しかし、制定から20年以上が経過しましたが、絶滅危惧種は2007年から2012年の5年間で422種増加し3597種となるなど増え続けています。現在までに同法では90種が指定種となっていますが、これは絶滅危惧種の2.5%に過ぎず非常に少ないこと、指定種選定の基準やプロセスが曖昧であることなど多数の課題があり、種の保全に有効に機能しているとは言えない状況にありました。今回の改定は、現状を変える大きなチャンスだったのです。

2030年までに600 種を新規指定

今回改正された主なポイントはページ上の表の7点です。特に今回の法改正の最大の成果は、7つ目の項目。「2020年までに国内希少種を300種新規指定する」ことが付帯決議に明記されたことです。付帯決議とは、国会(立法府)が、政府(行政府)に対して、その法律の運用や、将来の改善についての希望などを表明するもので、法律的な拘束力はありませんが、政府はこれを尊重することが求められます。新たに指定種を追加するための大きな一歩となりました。

さらに国会審議の中の環境省の答弁では、2030年までにさらに300種指定し総計600種の追加指定を目指すことが表明されました。これらの目標は、「生物多様性国家戦略2012ー2020」で定めた指定種の目標「2020年までに25種追加」と比べ10倍以上の意欲的な目標となっていて、「日本の生物多様性保全の歴史の転換点」として高く評価できます。

★ ★ ★ ★ ★

課題:
[A] 本文によると、2007年から2012年の5年間で絶滅危惧種は何種増えましたか。
[B] 本文に出てくる、指定種を新たに追加する数値目標を、時期と種数を添えてすべて挙げてください。

★ ★ ★ ★ ★

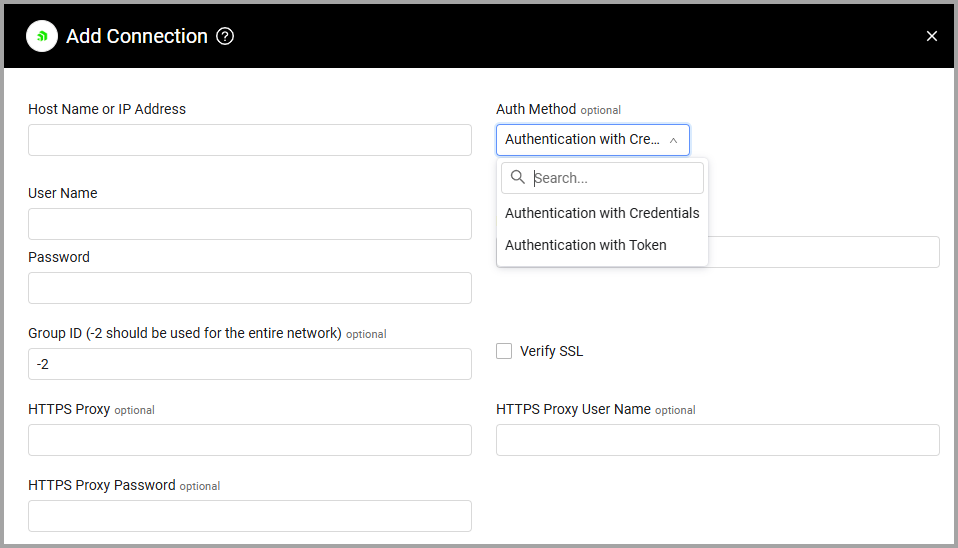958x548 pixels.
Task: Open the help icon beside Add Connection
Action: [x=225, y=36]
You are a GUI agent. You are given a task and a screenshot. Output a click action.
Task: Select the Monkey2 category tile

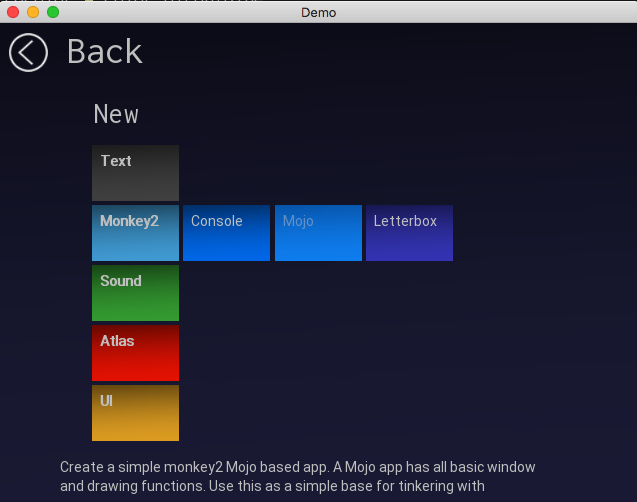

★ ★ ★ ★ ★

各課題の解答:
[A] 422種増え、3597種になりました。

[B]
- 付帯決議：2020年までに国内希少種を300種新規指定
- 環境省の答弁：2030年までにさらに300種指定し、総計600種を追加指定
- 生物多様性国家戦略2012ー2020：2020年までに25種追加